September 1993By Mark Lowery

Mark Lowery is Assistant Professor of Theology at the University of Dallas.

One of the saddest features of contempo­rary Catholicism is the wide range of accusa­tions hurled at Catholics by Catholics. Tradi­tional Catholics are increasingly caricatured as close-minded fundamentalists, while those of a revisionist tendency are caricatured as skeptics. By skeptics I mean those skeptical toward the central dogmatic claims of the faith -- they do not genuinely believe the Creed, they reduce the Sacraments to symbol only, and the like. By Catholic fundamentalists I mean those who have little or no appreciation for key distinc­tions made in the tradition, such as those between infallible and non-infallible doctrine or between points of doctrine and points of custom or discipline.
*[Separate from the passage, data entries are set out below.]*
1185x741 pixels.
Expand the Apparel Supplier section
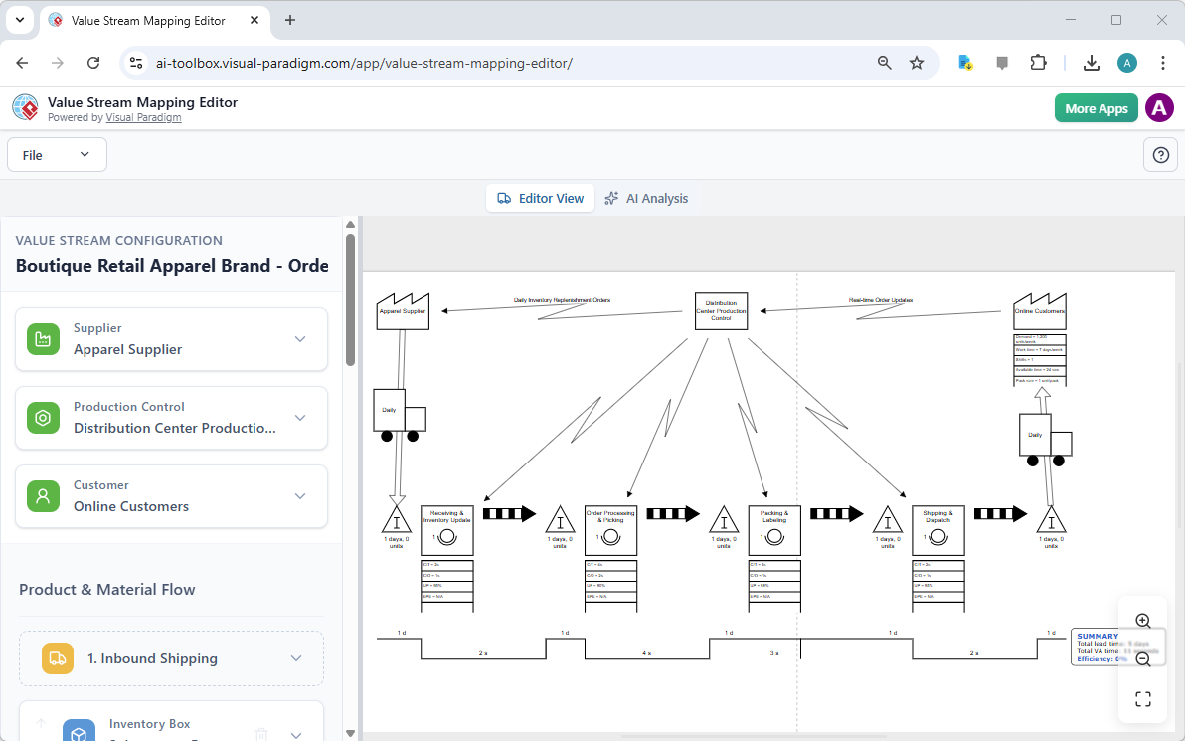click(x=300, y=338)
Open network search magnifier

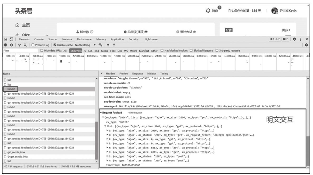click(x=25, y=45)
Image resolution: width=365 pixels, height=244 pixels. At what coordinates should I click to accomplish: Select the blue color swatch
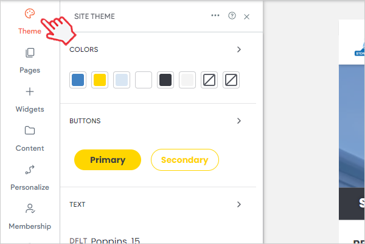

Most revisionists see themselves as mod­erates. Between the extremes of excessive dogmatism and skeptical subjectivism, they see themselves as offering a compassionate middle ground that remains in continuity with the tradition while gently reforming it. Avery Dulles articulated the moderate position this way:
The moderates hold the key to the fu­ture. Neither the extreme traditionalist nor the extreme modernist position can come through with a positive pro­gram that holds out any prospects of success in the long run. A restoration of consensus demands an enlargement of the moderate center, which insists upon discipline and restraint but re­jects blindness and rigidity.
Though written in 1970, and though Dulles himself may have changed his mind, this description remains an apt one for moderates. It is also a partially deficient sketch of the available options: It has the effect of virtually eliminating a position, Catholic orthodoxy, which is not, as we shall see, one "position" alongside others.